Anonymous 0 Comments

They don’t. What you’ve seen as a “one-way mirror” is just a piece of glass with much brighter light on one side than on the other, so that the reflected light drowns out the light from the other side of the glass.

Anonymous 0 Comments

It has little to do with the glass and all about how you light the scenes on both sides of it. In general any glass will pass through some light and reflect some light. You can get slightly different coatings to change how much is reflected and how much is passed through but you can not have it work differently in one direction then the other. The only way to prevent light from getting passed through from the inside to the outside is to prevent light from hitting the glass in the first place. And this is done by keeping this side of the glass in complete darkness and the other side brightly lit.

Anonymous 0 Comments

There are two things at play.

Firstly as others have pointed out the lighting is an important factor.

The second is the coating. A mirror reflects because the glass is coated with a thin metal layer. In a one way mirror there are gaps in this coating allowing the light to pass through. But on the other side you don’t want it reflective, you want the coating to be black. That way the only light you will see from the mirror is the light shining through the gaps, none of the light from your side will be reflected.

This means that even if the lighting is the same on both sides it is far easier to see through in one direction than the other. Combine this with the correct lighting and it works very well.

Anonymous 0 Comments

As others have said, it’s all about the lighting. But I like numbers, so…

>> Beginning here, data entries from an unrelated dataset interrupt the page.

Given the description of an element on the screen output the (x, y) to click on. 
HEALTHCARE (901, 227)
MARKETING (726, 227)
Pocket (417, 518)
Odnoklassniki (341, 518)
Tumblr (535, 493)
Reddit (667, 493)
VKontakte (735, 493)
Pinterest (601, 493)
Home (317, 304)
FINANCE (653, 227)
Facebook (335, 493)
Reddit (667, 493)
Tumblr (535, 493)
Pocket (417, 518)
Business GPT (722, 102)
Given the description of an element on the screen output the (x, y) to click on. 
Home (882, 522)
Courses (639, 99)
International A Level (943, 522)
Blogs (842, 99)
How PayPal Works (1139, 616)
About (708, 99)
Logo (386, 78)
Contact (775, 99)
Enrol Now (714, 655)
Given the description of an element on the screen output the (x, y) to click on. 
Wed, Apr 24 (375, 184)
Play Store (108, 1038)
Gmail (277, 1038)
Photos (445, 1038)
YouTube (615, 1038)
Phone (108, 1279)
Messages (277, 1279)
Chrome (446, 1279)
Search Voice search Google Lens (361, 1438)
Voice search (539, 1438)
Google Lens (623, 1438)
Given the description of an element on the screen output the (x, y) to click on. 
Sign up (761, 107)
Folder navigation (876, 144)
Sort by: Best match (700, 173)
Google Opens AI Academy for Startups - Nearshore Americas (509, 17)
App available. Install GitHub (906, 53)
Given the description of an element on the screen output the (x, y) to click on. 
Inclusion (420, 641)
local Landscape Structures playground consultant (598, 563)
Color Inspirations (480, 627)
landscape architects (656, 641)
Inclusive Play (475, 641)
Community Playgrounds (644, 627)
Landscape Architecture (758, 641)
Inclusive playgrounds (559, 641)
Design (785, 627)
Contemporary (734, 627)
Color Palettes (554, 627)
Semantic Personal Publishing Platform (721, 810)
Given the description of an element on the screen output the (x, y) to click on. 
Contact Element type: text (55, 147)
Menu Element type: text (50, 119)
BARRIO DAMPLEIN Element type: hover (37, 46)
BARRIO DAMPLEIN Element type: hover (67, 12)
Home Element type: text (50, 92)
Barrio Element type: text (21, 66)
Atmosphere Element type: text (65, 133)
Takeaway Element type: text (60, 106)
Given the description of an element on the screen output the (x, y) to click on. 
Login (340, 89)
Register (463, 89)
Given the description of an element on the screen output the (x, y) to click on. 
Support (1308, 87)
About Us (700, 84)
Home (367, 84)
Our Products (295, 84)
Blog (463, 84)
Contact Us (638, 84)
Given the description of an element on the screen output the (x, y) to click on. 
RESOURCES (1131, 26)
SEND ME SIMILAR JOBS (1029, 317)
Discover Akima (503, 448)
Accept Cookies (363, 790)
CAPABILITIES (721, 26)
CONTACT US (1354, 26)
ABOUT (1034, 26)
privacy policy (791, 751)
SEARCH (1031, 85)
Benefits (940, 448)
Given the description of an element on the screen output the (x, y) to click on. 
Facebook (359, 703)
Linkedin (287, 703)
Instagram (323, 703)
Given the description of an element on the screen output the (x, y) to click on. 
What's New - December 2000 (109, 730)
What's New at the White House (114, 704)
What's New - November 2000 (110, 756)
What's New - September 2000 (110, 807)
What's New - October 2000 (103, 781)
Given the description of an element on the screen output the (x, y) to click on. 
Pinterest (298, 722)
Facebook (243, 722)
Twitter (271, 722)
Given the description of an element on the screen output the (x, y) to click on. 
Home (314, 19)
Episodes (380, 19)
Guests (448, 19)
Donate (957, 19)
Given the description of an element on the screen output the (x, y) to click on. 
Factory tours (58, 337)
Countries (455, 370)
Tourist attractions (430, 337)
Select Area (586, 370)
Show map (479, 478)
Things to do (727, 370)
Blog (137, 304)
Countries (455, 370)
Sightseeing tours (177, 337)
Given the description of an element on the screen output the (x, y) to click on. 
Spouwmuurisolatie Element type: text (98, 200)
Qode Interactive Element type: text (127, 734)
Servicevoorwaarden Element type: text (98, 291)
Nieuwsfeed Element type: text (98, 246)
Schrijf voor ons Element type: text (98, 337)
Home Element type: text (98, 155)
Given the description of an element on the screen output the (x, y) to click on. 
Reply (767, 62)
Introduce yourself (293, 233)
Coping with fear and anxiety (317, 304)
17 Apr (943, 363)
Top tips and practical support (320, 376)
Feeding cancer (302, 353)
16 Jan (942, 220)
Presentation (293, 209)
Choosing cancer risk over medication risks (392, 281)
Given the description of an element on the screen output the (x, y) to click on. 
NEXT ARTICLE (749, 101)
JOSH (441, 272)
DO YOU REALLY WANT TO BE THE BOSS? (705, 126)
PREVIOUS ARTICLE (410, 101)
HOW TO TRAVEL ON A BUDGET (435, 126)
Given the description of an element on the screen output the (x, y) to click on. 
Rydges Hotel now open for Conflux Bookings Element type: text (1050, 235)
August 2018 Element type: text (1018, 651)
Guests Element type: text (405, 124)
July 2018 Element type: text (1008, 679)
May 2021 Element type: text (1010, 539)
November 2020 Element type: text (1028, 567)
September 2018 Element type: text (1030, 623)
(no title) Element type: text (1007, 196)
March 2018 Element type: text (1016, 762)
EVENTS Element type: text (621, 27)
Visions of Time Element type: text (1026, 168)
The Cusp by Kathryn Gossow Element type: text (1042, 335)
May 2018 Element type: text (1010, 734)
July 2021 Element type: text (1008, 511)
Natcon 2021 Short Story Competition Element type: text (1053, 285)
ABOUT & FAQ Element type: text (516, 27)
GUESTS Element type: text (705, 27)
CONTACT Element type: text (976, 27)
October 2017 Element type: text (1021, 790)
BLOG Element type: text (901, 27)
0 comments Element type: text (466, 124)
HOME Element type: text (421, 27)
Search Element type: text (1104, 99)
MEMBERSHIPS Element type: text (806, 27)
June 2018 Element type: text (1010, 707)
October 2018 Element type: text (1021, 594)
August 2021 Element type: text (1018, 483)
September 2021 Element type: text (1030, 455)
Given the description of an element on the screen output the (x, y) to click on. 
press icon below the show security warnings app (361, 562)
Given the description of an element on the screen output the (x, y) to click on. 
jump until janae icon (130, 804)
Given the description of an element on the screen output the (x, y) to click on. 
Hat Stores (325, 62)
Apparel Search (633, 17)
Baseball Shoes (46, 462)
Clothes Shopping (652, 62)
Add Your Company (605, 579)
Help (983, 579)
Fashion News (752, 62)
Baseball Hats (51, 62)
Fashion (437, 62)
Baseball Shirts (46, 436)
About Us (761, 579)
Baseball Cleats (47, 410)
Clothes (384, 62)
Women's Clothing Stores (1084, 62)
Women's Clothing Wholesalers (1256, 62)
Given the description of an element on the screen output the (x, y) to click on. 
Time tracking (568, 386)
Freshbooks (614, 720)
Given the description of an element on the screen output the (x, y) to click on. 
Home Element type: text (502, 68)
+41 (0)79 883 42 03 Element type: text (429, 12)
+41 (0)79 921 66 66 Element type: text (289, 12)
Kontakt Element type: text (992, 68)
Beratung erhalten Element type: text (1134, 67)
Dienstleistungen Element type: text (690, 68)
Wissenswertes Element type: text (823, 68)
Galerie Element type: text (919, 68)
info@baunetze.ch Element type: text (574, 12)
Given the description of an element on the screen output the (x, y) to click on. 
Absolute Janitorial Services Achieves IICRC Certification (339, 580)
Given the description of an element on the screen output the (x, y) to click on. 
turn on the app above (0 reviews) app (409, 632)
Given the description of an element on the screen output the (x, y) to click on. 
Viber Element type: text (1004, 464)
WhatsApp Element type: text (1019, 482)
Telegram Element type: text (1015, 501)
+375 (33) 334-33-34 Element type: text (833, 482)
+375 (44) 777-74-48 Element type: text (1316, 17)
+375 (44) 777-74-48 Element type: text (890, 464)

Suppose you had a mirror that was 50% reflective and 50% transmissive. And suppose the bright room had a brightness of 100units, and the dark room only 40units. (Doesn’t really matter what these units are.) In the bright room, you’d see 50units of light reflected (50% of 100units). But you’d also see 20units coming through from the dark room (50% of 40units). So in total, you can see 70units in the mirror, but most of this is coming from the bright room. Meanwhile in the dark room, you’d *also* see 70units of light, with 50units of this coming from the right room.

By tweaking the brightness of the two rooms and how reflective or transmissive the glass is, it can be pretty close to a one-way mirror.